The company of others
The mechanics of producing and distributing a book have never been easier. Anyone foolish enough to spend their weekends digging into the intricacies of international mail and the ePub spec can print and publish a book. A great pile of money is no longer a necessary prerequisite; rather, stubbornness, drive, time (and frequent drink) will do.
So what marks a successful publisher in this, the post-publishing world? Editorial attention and the quality of the list. This bears repeating: any publishing house worth its salt must have exacting editorial standards, meted out against a collection of books that improve in each other’s company. Only with careful editing—both within the books themselves and across the shelves they occupy—can a house attract great authors and, more importantly, devout readers.
So when it came time to decide what book would follow HTML5 for Web Designers, and who would write it, two facts were immediately clear: that CSS3 was the most important topic, and that only Dan Cederholm could do it justice. Dan’s outsized talent as writer, designer, and developer has more than earned him space on the shelf next to Jeremy; even better, perhaps no one other than Dan could write a book on CSS3 as funny and charming as this one.

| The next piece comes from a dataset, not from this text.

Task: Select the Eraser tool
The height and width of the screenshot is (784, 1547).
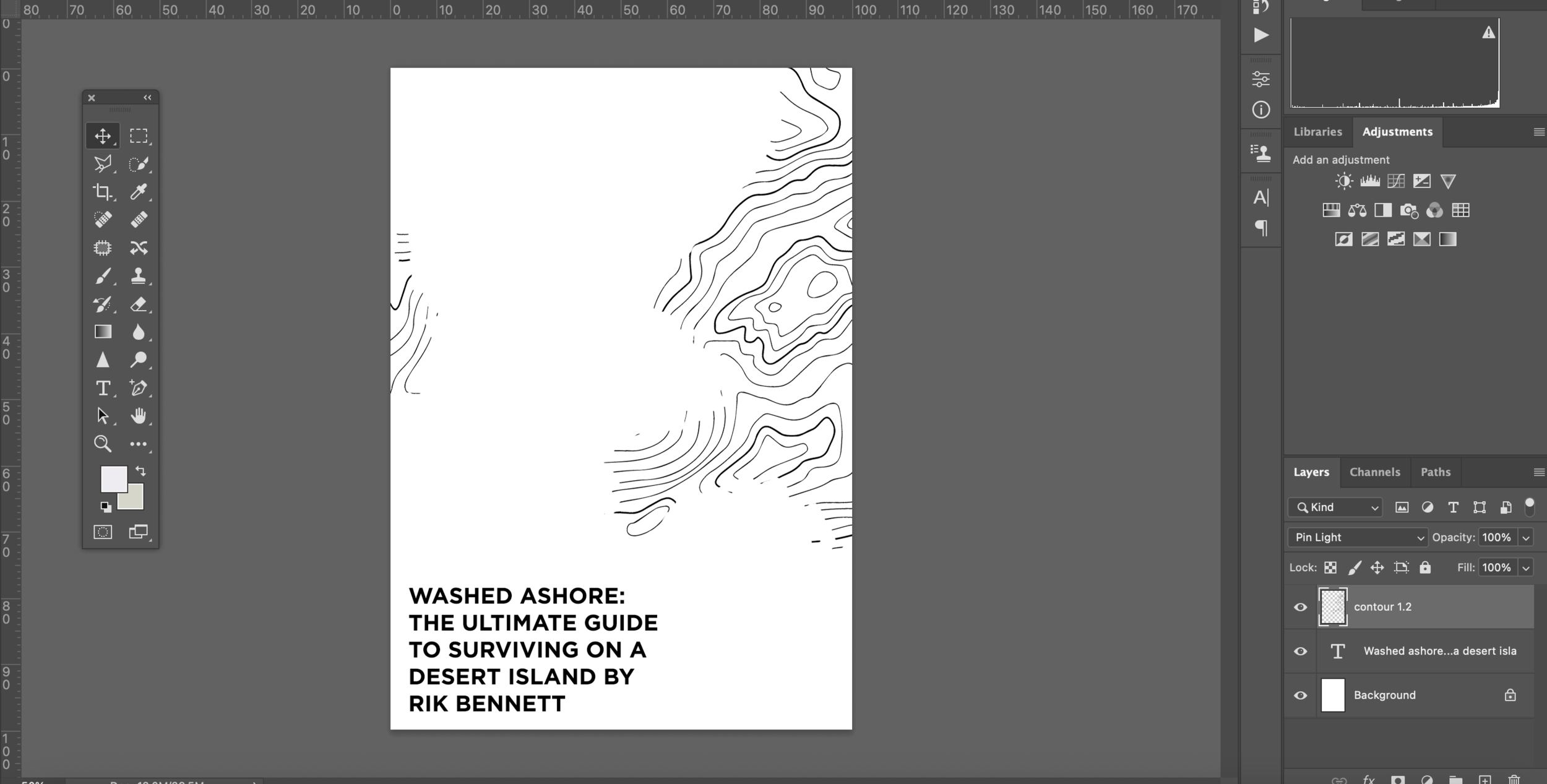Action: 139,304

CSS3 for Web Designers marks book #2 on our list, an exciting milestone made more exciting by the books we have coming up next: The Elements of Content Strategy by Erin Kissane, Responsive Web Design by Ethan Marcotte, and more from Aarron Walter, Jason Santa Maria, and Luke Wroblewski. I can barely contain my excitement at how this list is coming together. Individually, each of these books will be outstanding; together, they will be indispensable.
CSS3 for Web Designers
The second book from A Book Apart, and required reading for anyone who wants to make the web a more beautiful place. Dan not…
HTML5 for Web Designers
The inaugural book from A Book Apart, the new publisher for which I am co-founder and editor. When Jeffrey Zeldman, Jason Santa Maria,…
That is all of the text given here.